There are two problems with this contention. One, medical records received in response to a subpoena do not constitute "other paper" under section 1446(b). Courts construe the "other paper" requirement to include "papers that are part and parcel of the State Court proceedings having their origin and existence by virtue of the State Court process," Gilardi v. Atchinson, Topeka and Santa Fe Railway Co., 189 F. Supp. 82, 85 (N.D. Ill. 1960), and include such "papers" as a "discovery deposition," id. at 84, "interrogatory answers," Roberson v. Orkin Exterminating Co., 770 F. Supp. 1324, 1328 (N.D. Ind. 1991), or any "official papers," Lillard v. Joint Medical Prods., 1995 WL 20609, at *3 (N.D. Cal. Jan. 13, 1995), filed with the "action sub judice," Golden Apple Management Co., Inc. v. GEAC Computers, Inc., 990 F. Supp. 1364, 1367 (M.D. Al. 1998), or given under "oath" in connection with the action. Gilardi, 189 F. Supp. at 85. Accordingly, this Court holds that the medical documents, which were not prepared or filed in connection with this action, do not constitute "other papers" under section 1446(b). Moreover, even if this Court were to construe the records as "other papers," they simply list an address for Plaintiffs, and as Plaintiffs should know, complete diversity is based upon "citizenship" not "residency."

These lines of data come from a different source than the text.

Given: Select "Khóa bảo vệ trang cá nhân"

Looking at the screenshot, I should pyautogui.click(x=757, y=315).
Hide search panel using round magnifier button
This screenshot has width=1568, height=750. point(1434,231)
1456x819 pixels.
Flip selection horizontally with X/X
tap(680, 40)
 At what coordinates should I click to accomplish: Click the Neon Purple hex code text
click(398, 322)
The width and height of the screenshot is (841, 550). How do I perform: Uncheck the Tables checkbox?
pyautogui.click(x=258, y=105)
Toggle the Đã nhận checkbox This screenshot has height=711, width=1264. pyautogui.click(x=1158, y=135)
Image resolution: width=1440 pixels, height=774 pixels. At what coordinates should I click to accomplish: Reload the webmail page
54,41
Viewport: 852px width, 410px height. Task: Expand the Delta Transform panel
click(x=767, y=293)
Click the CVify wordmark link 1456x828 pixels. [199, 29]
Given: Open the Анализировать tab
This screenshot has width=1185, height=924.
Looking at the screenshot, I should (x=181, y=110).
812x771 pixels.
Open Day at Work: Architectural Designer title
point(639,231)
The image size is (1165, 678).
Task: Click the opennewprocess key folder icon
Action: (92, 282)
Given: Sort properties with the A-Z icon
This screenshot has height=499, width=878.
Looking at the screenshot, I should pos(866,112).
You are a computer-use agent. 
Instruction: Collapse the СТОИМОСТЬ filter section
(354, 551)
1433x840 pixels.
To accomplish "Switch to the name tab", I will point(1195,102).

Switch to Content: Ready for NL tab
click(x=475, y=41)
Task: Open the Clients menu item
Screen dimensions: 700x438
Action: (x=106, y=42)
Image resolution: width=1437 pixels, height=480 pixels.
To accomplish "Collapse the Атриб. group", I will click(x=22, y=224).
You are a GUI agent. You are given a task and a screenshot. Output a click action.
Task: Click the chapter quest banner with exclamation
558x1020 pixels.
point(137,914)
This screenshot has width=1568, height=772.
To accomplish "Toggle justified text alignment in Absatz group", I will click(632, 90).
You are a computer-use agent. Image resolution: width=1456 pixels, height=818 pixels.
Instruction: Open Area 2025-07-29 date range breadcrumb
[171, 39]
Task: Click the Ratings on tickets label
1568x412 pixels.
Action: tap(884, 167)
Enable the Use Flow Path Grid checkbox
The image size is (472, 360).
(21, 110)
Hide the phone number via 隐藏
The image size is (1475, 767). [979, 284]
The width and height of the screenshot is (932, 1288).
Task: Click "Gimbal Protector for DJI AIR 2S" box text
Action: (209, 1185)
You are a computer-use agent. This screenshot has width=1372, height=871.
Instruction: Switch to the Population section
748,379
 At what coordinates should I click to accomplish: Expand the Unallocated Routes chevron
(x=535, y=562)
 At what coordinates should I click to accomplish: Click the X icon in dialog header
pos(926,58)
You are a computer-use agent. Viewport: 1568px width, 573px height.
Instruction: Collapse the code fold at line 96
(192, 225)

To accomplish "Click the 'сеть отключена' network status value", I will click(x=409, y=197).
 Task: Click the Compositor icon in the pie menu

Plaintiffs also contend that the Notice of Removal was premature because their failure to fully answer the Requests did not constitute an admission on which removal could be properly based. To determine whether these answers constitute an "admission" for purposes of removal under section 1446(b), this Court looks to Illinois Supreme Court Rule 216(c). Under this rule, a request to admit is deemed:

admitted unless, within 28 days after service thereof, the party to whom the request is directed serves upon the party requesting the admission either (1) a sworn statement denying specifically the matters of which admission is requested or setting forth in detail the reasons why he cannot truthfully admit or deny those matters or (2) written objections on the ground that some or all of the requested admissions are privileged or irrelevant or that the request is otherwise improper in whole or in part. If written objections to a part of the request are made, the remainder of the request shall be answered within the period designated in the request. A denial shall fairly meet the substance of the requested admission. If good faith requires that a party deny only a part, or requires qualification, of a matter of which an admission is requested, he shall specify so much of it as is true and deny only the remainder. Any objection to a request or to an answer shall be heard by the court upon prompt notice and motion of the party making the request.

(Emphasis added.) Applying Rule 216, Illinois courts hold that "a party has a good-faith obligation to make a reasonable effort to secure answers . . . from persons and documents within the responding parties reasonable control." Szczeblewski v. Gossett, 795 N.E.2d 368, 372 (Ill.App.Ct. 2003). Where a party does not reasonably and fully respond to a request to admit, the trial court may deem the requests properly admitted. See Liepelt v. Norfolk and Western Railway Co., 378 N.E.2d 1232, 1244 (Ill.App.Ct. 1978), rev'd on other grounds, 440 U.S. 490 (1980).

Here, as detailed above, Schering requested information about Plaintiffs' citizenship and the amount in controversy. In response to the Request that Plaintiffs admit that they are citizens of the State of Illinois," they stated that they "[are] citizen[s] of the United States and resident[s] of Illinois." Likewise, in response to a Request asking them to admit that "they seek damages in excess of $75,000," Plaintiffs refused to answer on the grounds that "it does not seek the admission or denial of a specified relevant fact." Based on these evasive responses, it appears to this Court that Plaintiffs purposefully attempted to avoid removal by not fully responding to the requests, despite having the ability to give full and complete answers. Accordingly, this Court finds that Schering did not have sufficient information to move for removal under section 1446(b) until it received Plaintiffs' answers to its requests on January 18, 2005, and thus, the Notice of Removal was timely filed.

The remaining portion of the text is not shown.